## EXCERPTED DATA
=== Section Start ===

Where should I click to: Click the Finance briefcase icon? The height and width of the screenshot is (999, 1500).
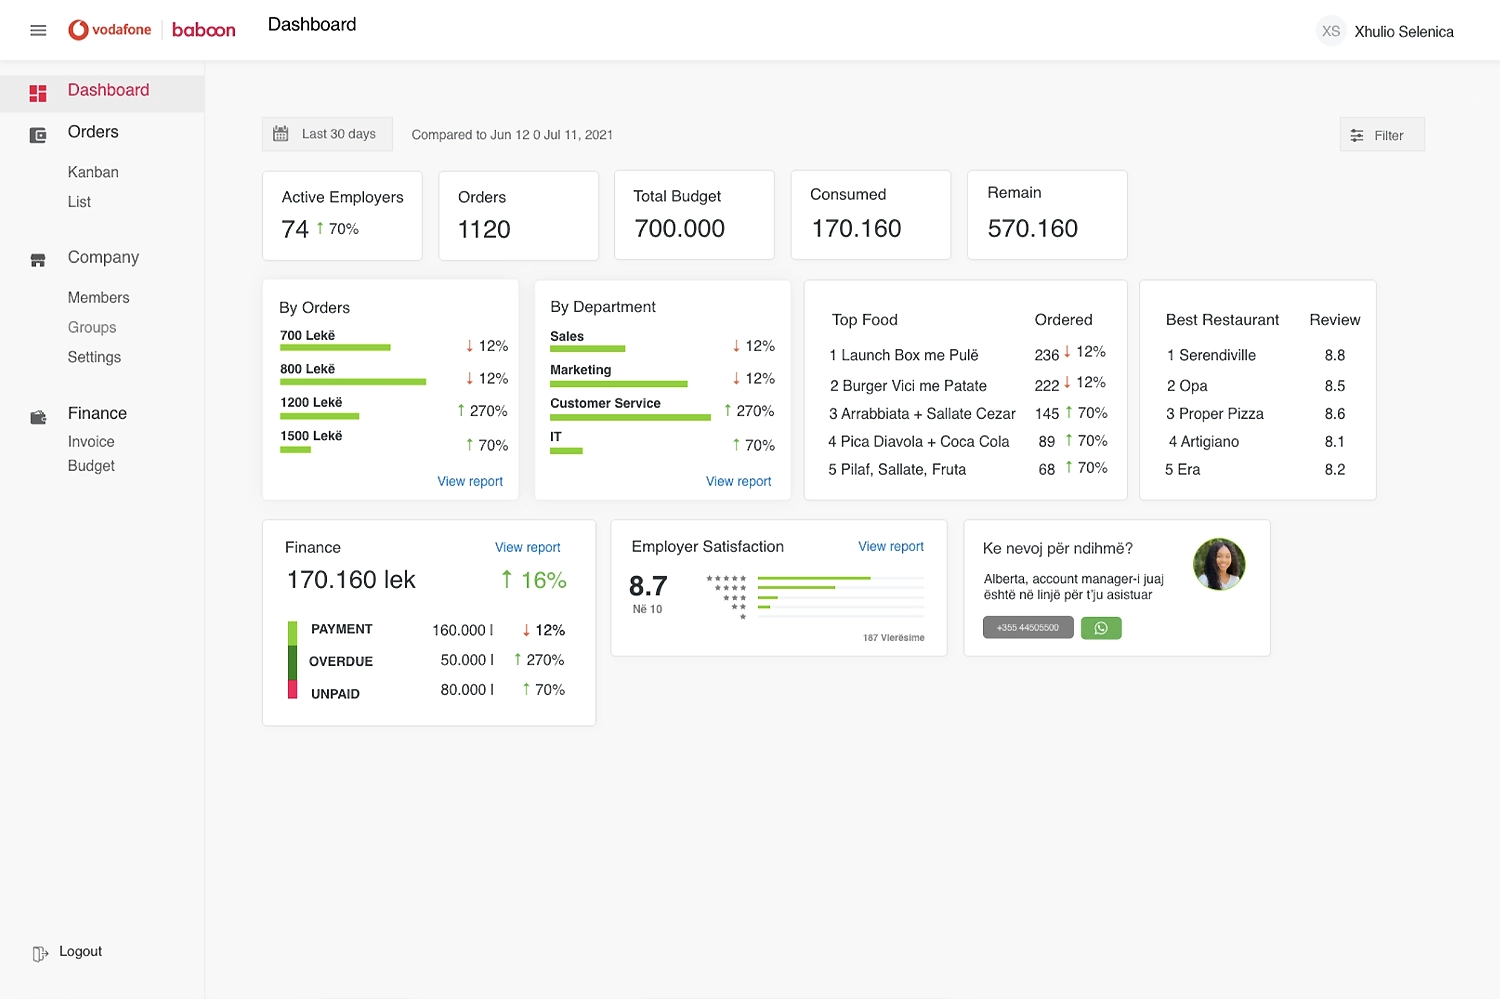[x=38, y=414]
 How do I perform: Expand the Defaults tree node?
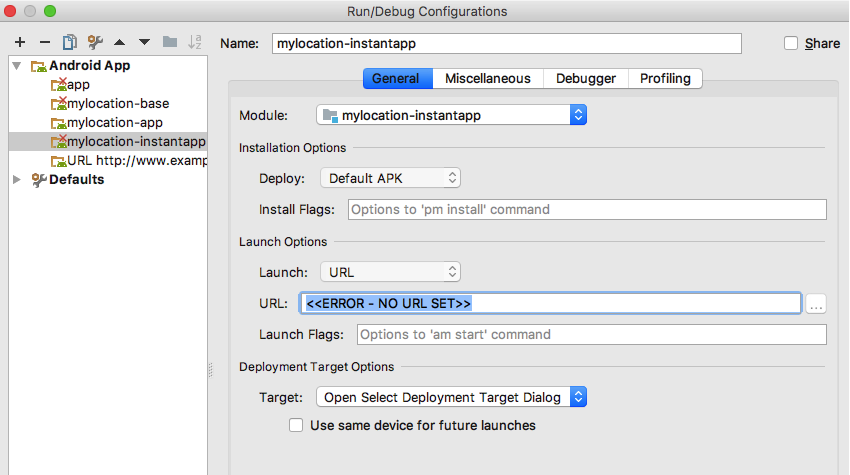point(17,180)
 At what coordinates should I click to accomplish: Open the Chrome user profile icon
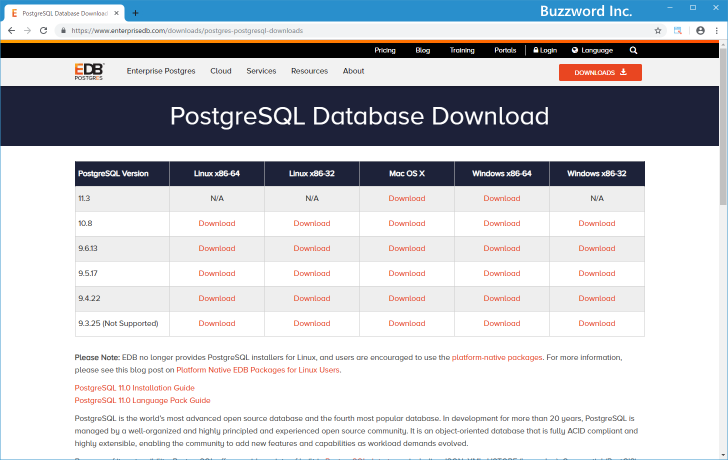700,31
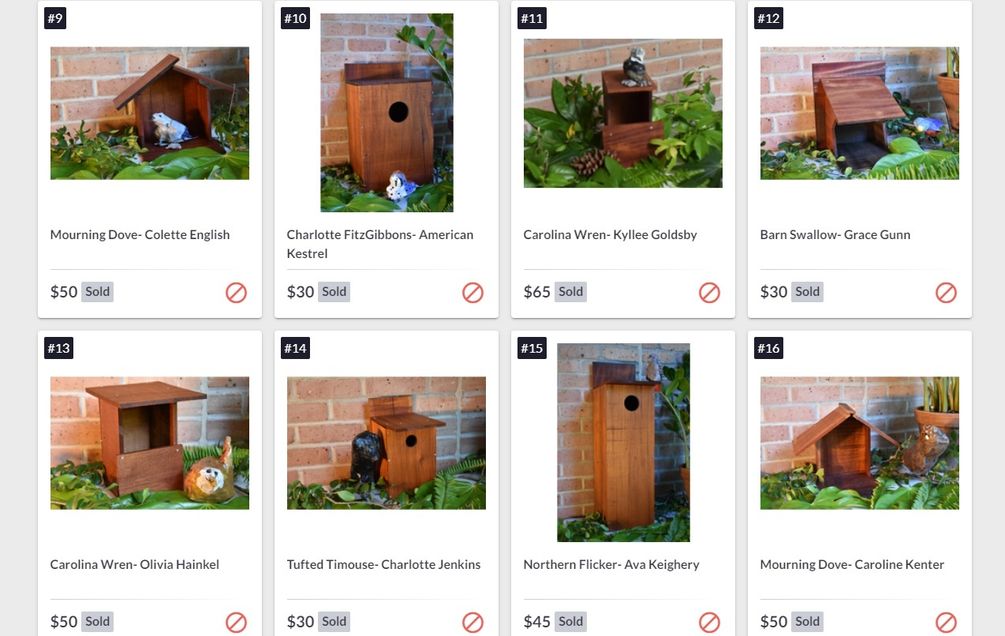This screenshot has width=1005, height=636.
Task: Open Barn Swallow- Grace Gunn title link
Action: [x=835, y=235]
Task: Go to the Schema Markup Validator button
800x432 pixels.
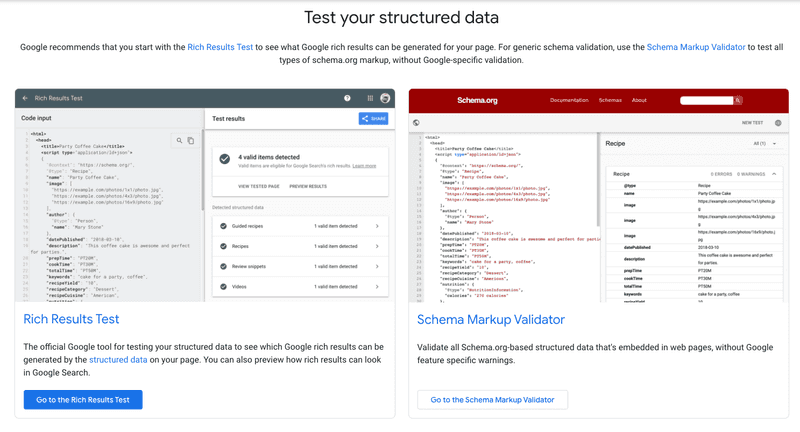Action: pyautogui.click(x=492, y=400)
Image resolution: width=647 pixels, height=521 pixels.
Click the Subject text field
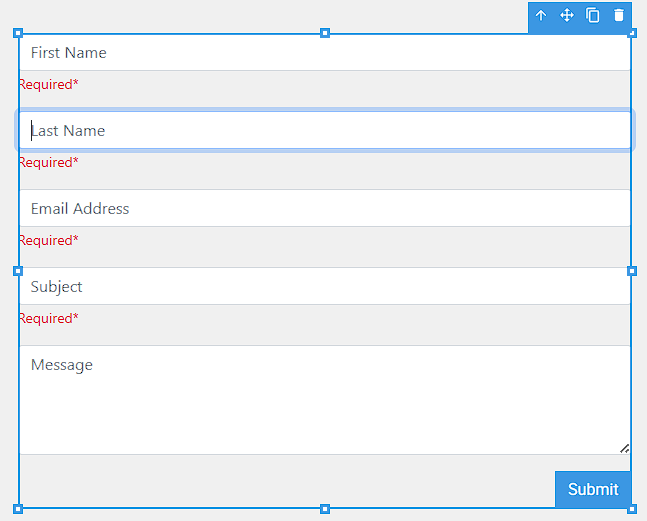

=== Section End ===

## WHAT NEEDS TO BE DONE
Exactly reproduce the lines that run from the first line of the listing above to the line containing "Image resolution: width=647", including both; omit the pictures.

## ANSWER SPACE
Where should I click to: Click the Finance briefcase icon? The height and width of the screenshot is (999, 1500).
[x=38, y=414]
 How do I perform: Expand the Defaults tree node?
point(17,180)
 At what coordinates should I click to accomplish: Open the Chrome user profile icon
700,31
This screenshot has width=1005, height=636.
Task: Open Barn Swallow- Grace Gunn title link
Action: [x=835, y=235]
Task: Go to the Schema Markup Validator button
800x432 pixels.
Action: pyautogui.click(x=492, y=400)
Image resolution: width=647 pixels, height=521 pixels.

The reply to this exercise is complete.